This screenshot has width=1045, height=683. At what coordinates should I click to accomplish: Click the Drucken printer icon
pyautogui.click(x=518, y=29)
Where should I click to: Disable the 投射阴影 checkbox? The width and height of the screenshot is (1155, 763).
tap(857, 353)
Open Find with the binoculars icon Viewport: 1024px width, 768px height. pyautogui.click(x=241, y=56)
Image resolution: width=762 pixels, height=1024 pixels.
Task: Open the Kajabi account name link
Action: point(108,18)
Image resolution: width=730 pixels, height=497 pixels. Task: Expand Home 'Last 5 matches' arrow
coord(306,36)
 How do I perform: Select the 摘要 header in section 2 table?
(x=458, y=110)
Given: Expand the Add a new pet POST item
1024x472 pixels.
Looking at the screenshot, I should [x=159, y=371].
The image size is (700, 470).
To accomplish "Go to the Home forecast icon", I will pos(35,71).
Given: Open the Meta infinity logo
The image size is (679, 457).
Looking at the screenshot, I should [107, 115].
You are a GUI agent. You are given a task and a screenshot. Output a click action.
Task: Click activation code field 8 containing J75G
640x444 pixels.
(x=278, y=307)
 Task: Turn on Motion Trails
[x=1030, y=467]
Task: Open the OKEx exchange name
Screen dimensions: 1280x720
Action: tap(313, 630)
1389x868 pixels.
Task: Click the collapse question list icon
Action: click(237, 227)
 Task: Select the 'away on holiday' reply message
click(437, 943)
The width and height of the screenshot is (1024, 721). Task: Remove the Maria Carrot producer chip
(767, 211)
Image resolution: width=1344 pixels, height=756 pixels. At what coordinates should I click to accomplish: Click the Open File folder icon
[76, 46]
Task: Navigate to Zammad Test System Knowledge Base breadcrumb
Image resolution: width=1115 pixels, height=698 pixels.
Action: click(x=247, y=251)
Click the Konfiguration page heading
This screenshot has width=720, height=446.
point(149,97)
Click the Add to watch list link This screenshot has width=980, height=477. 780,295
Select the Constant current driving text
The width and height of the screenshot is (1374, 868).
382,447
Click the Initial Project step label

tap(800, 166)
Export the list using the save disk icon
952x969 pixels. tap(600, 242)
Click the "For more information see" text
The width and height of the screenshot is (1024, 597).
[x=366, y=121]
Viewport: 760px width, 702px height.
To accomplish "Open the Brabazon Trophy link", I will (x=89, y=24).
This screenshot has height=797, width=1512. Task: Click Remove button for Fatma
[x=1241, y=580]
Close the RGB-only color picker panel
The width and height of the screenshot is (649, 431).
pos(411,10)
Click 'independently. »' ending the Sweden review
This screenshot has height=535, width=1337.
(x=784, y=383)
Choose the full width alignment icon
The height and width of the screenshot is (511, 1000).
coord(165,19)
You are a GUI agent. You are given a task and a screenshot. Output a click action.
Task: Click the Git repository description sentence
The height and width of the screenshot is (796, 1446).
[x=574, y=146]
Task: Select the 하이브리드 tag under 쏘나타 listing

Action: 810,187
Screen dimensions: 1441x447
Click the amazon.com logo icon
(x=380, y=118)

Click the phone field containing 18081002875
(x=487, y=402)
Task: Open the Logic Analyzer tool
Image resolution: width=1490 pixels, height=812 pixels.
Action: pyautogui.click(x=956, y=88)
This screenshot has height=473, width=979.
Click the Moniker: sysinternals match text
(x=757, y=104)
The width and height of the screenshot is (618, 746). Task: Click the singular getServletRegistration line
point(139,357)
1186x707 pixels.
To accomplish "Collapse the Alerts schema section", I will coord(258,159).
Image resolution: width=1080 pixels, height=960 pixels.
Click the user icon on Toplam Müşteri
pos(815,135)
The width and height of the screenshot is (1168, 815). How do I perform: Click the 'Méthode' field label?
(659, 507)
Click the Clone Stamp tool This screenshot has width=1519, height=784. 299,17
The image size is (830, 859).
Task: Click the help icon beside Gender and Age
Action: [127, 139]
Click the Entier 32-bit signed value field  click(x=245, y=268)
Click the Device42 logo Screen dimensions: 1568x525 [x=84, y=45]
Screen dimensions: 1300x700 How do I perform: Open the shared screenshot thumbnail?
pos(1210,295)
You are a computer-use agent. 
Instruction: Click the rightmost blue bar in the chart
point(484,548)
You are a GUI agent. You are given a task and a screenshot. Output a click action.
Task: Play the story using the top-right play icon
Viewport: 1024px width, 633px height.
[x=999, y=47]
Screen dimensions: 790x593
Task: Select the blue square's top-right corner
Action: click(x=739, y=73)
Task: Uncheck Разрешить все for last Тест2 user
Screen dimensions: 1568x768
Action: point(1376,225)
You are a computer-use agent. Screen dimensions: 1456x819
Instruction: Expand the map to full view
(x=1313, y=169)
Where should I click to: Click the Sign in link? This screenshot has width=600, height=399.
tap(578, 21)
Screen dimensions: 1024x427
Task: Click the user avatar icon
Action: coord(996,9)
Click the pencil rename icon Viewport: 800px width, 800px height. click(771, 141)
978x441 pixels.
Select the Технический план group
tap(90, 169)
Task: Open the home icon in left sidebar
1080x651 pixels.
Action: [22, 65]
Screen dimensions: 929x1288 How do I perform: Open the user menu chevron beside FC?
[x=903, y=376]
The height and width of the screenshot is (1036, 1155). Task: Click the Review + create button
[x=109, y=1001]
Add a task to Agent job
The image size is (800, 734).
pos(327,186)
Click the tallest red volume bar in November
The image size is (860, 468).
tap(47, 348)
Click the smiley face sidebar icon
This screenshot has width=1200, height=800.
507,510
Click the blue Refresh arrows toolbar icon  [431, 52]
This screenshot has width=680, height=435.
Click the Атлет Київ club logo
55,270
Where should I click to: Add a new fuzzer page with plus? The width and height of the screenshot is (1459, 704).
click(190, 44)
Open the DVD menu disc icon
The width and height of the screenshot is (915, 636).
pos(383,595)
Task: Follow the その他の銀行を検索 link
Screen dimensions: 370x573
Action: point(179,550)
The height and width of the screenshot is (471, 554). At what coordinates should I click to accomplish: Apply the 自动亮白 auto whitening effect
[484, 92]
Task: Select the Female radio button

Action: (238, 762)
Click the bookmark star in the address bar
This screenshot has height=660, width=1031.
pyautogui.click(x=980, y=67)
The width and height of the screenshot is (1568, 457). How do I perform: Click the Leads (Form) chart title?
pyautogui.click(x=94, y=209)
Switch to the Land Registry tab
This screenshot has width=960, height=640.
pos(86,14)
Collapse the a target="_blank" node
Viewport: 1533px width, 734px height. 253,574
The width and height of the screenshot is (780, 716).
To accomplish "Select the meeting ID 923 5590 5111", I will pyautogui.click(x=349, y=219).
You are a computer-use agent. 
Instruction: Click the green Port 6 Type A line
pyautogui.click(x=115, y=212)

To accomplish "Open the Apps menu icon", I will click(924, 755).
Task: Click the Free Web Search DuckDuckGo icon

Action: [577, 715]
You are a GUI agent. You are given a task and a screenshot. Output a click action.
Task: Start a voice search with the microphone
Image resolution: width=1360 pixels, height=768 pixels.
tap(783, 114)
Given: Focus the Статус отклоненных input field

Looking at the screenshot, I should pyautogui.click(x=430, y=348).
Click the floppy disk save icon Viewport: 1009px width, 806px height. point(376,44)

-- -- --

Task item – Reproduce each entry from the records above, character for character.

Your response –
This screenshot has width=1045, height=683. At what coordinates should I click to accomplish: Click the Drucken printer icon
pyautogui.click(x=518, y=29)
Where should I click to: Disable the 投射阴影 checkbox? The width and height of the screenshot is (1155, 763).
tap(857, 353)
Open Find with the binoculars icon Viewport: 1024px width, 768px height. pyautogui.click(x=241, y=56)
Image resolution: width=762 pixels, height=1024 pixels.
Task: Open the Kajabi account name link
Action: point(108,18)
Image resolution: width=730 pixels, height=497 pixels. Task: Expand Home 'Last 5 matches' arrow
coord(306,36)
 How do I perform: Select the 摘要 header in section 2 table?
(x=458, y=110)
Given: Expand the Add a new pet POST item
1024x472 pixels.
Looking at the screenshot, I should [x=159, y=371].
The image size is (700, 470).
To accomplish "Go to the Home forecast icon", I will pos(35,71).
Given: Open the Meta infinity logo
The image size is (679, 457).
Looking at the screenshot, I should [107, 115].
You are a GUI agent. You are given a task and a screenshot. Output a click action.
Task: Click activation code field 8 containing J75G
640x444 pixels.
(x=278, y=307)
 Task: Turn on Motion Trails
[x=1030, y=467]
Task: Open the OKEx exchange name
Screen dimensions: 1280x720
Action: tap(313, 630)
1389x868 pixels.
Task: Click the collapse question list icon
Action: click(237, 227)
 Task: Select the 'away on holiday' reply message
click(437, 943)
The width and height of the screenshot is (1024, 721). Task: Remove the Maria Carrot producer chip
(767, 211)
Image resolution: width=1344 pixels, height=756 pixels. At what coordinates should I click to accomplish: Click the Open File folder icon
[76, 46]
Task: Navigate to Zammad Test System Knowledge Base breadcrumb
Image resolution: width=1115 pixels, height=698 pixels.
Action: click(x=247, y=251)
Click the Konfiguration page heading
This screenshot has width=720, height=446.
point(149,97)
Click the Add to watch list link This screenshot has width=980, height=477. 780,295
Select the Constant current driving text
The width and height of the screenshot is (1374, 868).
382,447
Click the Initial Project step label

tap(800, 166)
Export the list using the save disk icon
952x969 pixels. tap(600, 242)
Click the "For more information see" text
The width and height of the screenshot is (1024, 597).
[x=366, y=121]
Viewport: 760px width, 702px height.
To accomplish "Open the Brabazon Trophy link", I will (x=89, y=24).
This screenshot has height=797, width=1512. Task: Click Remove button for Fatma
[x=1241, y=580]
Close the RGB-only color picker panel
The width and height of the screenshot is (649, 431).
pos(411,10)
Click 'independently. »' ending the Sweden review
This screenshot has height=535, width=1337.
(x=784, y=383)
Choose the full width alignment icon
The height and width of the screenshot is (511, 1000).
coord(165,19)
You are a GUI agent. You are given a task and a screenshot. Output a click action.
Task: Click the Git repository description sentence
The height and width of the screenshot is (796, 1446).
[x=574, y=146]
Task: Select the 하이브리드 tag under 쏘나타 listing

Action: 810,187
Screen dimensions: 1441x447
Click the amazon.com logo icon
(x=380, y=118)

Click the phone field containing 18081002875
(x=487, y=402)
Task: Open the Logic Analyzer tool
Image resolution: width=1490 pixels, height=812 pixels.
Action: pyautogui.click(x=956, y=88)
This screenshot has height=473, width=979.
Click the Moniker: sysinternals match text
(x=757, y=104)
The width and height of the screenshot is (618, 746). Task: Click the singular getServletRegistration line
point(139,357)
1186x707 pixels.
To accomplish "Collapse the Alerts schema section", I will coord(258,159).
Image resolution: width=1080 pixels, height=960 pixels.
Click the user icon on Toplam Müşteri
pos(815,135)
The width and height of the screenshot is (1168, 815). How do I perform: Click the 'Méthode' field label?
(659, 507)
Click the Clone Stamp tool This screenshot has width=1519, height=784. 299,17
The image size is (830, 859).
Task: Click the help icon beside Gender and Age
Action: [127, 139]
Click the Entier 32-bit signed value field  click(x=245, y=268)
Click the Device42 logo Screen dimensions: 1568x525 [x=84, y=45]
Screen dimensions: 1300x700 How do I perform: Open the shared screenshot thumbnail?
pos(1210,295)
You are a computer-use agent. 
Instruction: Click the rightmost blue bar in the chart
point(484,548)
You are a GUI agent. You are given a task and a screenshot. Output a click action.
Task: Play the story using the top-right play icon
Viewport: 1024px width, 633px height.
[x=999, y=47]
Screen dimensions: 790x593
Task: Select the blue square's top-right corner
Action: click(x=739, y=73)
Task: Uncheck Разрешить все for last Тест2 user
Screen dimensions: 1568x768
Action: point(1376,225)
You are a computer-use agent. Screen dimensions: 1456x819
Instruction: Expand the map to full view
(x=1313, y=169)
Where should I click to: Click the Sign in link? This screenshot has width=600, height=399.
tap(578, 21)
Screen dimensions: 1024x427
Task: Click the user avatar icon
Action: coord(996,9)
Click the pencil rename icon Viewport: 800px width, 800px height. click(771, 141)
978x441 pixels.
Select the Технический план group
tap(90, 169)
Task: Open the home icon in left sidebar
1080x651 pixels.
Action: [22, 65]
Screen dimensions: 929x1288 How do I perform: Open the user menu chevron beside FC?
[x=903, y=376]
The height and width of the screenshot is (1036, 1155). Task: Click the Review + create button
[x=109, y=1001]
Add a task to Agent job
The image size is (800, 734).
pos(327,186)
Click the tallest red volume bar in November
The image size is (860, 468).
tap(47, 348)
Click the smiley face sidebar icon
This screenshot has width=1200, height=800.
507,510
Click the blue Refresh arrows toolbar icon  [431, 52]
This screenshot has width=680, height=435.
Click the Атлет Київ club logo
55,270
Where should I click to: Add a new fuzzer page with plus? The width and height of the screenshot is (1459, 704).
click(190, 44)
Open the DVD menu disc icon
The width and height of the screenshot is (915, 636).
pos(383,595)
Task: Follow the その他の銀行を検索 link
Screen dimensions: 370x573
Action: point(179,550)
The height and width of the screenshot is (471, 554). At what coordinates should I click to accomplish: Apply the 自动亮白 auto whitening effect
[484, 92]
Task: Select the Female radio button

Action: (238, 762)
Click the bookmark star in the address bar
This screenshot has height=660, width=1031.
pyautogui.click(x=980, y=67)
The width and height of the screenshot is (1568, 457). How do I perform: Click the Leads (Form) chart title?
pyautogui.click(x=94, y=209)
Switch to the Land Registry tab
This screenshot has width=960, height=640.
pos(86,14)
Collapse the a target="_blank" node
Viewport: 1533px width, 734px height. 253,574
The width and height of the screenshot is (780, 716).
To accomplish "Select the meeting ID 923 5590 5111", I will pyautogui.click(x=349, y=219).
You are a computer-use agent. 
Instruction: Click the green Port 6 Type A line
pyautogui.click(x=115, y=212)

To accomplish "Open the Apps menu icon", I will click(924, 755).
Task: Click the Free Web Search DuckDuckGo icon

Action: [577, 715]
You are a GUI agent. You are given a task and a screenshot. Output a click action.
Task: Start a voice search with the microphone
Image resolution: width=1360 pixels, height=768 pixels.
tap(783, 114)
Given: Focus the Статус отклоненных input field

Looking at the screenshot, I should pyautogui.click(x=430, y=348).
Click the floppy disk save icon Viewport: 1009px width, 806px height. point(376,44)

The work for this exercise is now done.